» ABOUT THIS TASK
According to the news report on the Georgia Tech campus police shooting, at about what time was the 911 call made?

-- DOCUMENT SEGMENT follows --

A Georgia Tech engineering student and LGBTQ activist was shot dead by campus police during a mental breakdown this Saturday.
On Saturday, a 21-year-old Georgia Tech engineering student and LGBTQ activist, Scout Schultz, was shot dead by campus during a mental breakdown, according to university officials.
According to the Investigation Bureau, a 911 call was made at around 11:17pm. Campus police said, Schultz was carrying a knife when they approached him on a parking garage on campus. He was also reported to have been carrying a gun.
A video was taken of the incident, in which Schultz was yelling “Shoot me!” at the police, while they told him to drop his knife.
“Nobody wants to hurt you,” the officer said. Schultz, however, ignored the officer and walked towards him with the knife. After that, the police officer fired a single shot and Schultz could be heard screaming. He was then rushed to “Grady Memorial Hospital,” but was later pronounced dead.
An investigation is underway with regards to the shooting. The officer in the video has not been publically named.

-- DOCUMENT SEGMENT concluded --
-- DATA FOR REVIEW follows --

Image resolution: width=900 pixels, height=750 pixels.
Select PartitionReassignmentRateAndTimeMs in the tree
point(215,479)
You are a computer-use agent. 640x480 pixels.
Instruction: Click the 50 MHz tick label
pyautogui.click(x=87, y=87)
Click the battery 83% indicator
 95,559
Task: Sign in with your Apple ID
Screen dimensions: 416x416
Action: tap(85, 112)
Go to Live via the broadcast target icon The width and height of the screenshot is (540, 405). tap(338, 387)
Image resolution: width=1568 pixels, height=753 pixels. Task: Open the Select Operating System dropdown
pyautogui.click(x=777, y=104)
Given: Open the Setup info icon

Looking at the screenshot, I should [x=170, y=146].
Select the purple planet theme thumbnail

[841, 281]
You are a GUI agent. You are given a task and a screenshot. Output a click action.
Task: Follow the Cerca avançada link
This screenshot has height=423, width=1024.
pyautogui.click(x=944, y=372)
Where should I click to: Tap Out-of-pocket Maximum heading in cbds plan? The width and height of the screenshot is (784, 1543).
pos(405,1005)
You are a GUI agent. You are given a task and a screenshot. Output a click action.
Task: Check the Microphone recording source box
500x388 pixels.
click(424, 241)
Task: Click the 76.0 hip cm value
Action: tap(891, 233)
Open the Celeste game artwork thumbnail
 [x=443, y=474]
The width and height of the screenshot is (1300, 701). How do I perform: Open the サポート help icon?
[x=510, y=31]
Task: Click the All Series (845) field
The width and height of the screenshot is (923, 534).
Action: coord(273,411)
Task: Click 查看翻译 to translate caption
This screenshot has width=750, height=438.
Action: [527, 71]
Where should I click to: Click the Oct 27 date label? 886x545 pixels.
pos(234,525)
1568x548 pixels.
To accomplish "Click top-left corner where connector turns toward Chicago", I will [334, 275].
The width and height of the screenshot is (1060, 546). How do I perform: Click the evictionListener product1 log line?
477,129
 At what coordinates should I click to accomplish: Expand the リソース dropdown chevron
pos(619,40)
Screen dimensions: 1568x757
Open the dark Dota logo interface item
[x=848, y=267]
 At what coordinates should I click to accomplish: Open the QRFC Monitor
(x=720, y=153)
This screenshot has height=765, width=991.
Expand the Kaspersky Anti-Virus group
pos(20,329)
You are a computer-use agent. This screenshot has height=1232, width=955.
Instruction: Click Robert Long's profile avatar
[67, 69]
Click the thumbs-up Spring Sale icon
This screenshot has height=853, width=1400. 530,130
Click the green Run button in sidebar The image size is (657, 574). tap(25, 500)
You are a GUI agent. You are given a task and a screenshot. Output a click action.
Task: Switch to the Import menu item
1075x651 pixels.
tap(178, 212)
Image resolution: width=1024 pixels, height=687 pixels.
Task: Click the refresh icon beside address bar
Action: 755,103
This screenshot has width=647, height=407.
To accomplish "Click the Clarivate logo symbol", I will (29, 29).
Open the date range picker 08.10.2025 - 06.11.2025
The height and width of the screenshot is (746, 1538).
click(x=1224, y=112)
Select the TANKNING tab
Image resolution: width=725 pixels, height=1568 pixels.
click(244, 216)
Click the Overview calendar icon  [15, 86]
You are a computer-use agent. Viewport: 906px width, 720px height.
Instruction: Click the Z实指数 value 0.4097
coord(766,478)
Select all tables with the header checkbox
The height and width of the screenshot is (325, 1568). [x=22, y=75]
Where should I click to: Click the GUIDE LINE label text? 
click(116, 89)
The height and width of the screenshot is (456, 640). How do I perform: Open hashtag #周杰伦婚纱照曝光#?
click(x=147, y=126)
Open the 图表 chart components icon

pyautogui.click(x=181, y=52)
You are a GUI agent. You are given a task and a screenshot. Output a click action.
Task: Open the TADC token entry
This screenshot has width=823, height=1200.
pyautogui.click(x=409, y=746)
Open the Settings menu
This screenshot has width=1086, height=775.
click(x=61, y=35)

-- DATA FOR REVIEW concluded --

» SOLUTION TO THE PROBLEM
Around 11:17pm.